Unimolecular chiral poly(amino acid)s as adjuvants of nanovaccines for augmented cancer immunotherapy

Chirality is pervasive and plays a crucial role in biological processes. Although amino acids possess inherent chirality, the stereochemical influence of this property on the regulation of immune cells remains insufficiently explored. To address this, the unimolecular chiral poly(amino acid)s were synthesized to evaluate their immunostimulatory effects and anti-cancer potential. Among the candidates, G0-P_D-Lys₅₀ emerged as the most effective adjuvant through in vitro screening. When complexed with antigen ovalbumin (OVA) to form chiral nanovaccines, G0-P_L-Lys₅₀-OVA and G0-P_D-Lys₅₀-OVA exhibited similar morphology, particle size, and zeta potential. Despite these comparable physicochemical properties, G0-P_D-Lys₅₀-OVA induced significantly stronger activation of dendritic cells (DCs).

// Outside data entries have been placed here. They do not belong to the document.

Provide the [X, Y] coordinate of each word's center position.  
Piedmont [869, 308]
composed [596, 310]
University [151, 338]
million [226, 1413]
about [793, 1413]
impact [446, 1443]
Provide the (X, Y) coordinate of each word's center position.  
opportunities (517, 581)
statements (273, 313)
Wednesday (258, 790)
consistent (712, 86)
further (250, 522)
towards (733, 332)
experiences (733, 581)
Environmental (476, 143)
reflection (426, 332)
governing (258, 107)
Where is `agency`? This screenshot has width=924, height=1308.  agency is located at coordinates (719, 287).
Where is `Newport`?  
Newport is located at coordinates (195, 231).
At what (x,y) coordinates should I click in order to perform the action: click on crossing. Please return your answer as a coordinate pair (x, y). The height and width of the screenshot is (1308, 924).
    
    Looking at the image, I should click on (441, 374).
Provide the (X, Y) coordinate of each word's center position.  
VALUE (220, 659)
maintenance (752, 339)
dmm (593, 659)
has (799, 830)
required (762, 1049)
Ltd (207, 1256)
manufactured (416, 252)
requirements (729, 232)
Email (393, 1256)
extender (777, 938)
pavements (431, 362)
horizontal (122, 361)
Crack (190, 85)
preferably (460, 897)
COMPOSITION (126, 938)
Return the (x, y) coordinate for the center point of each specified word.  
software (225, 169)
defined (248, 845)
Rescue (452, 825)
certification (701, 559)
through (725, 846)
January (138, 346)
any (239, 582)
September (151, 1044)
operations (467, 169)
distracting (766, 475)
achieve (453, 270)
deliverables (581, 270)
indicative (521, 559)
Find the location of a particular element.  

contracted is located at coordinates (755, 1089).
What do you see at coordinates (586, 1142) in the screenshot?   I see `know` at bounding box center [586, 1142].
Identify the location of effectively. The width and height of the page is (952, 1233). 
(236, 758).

Specifically, it resulted in 1.38 and 1.34-fold increases in CD11c⁺CD80⁺ DCs and CD11c⁺SIINFEKL-H-2Kb⁺ DCs in lymph nodes, respectively. In the LLC-OVA cancer model, G0-P_D-Lys₅₀-OVA reduced tumor volume by 50 % compared to its enantiomer. These results establish a unique approach to designing chiral nanovaccines and provide a foundational strategy for developing broadly applicable immunotherapies.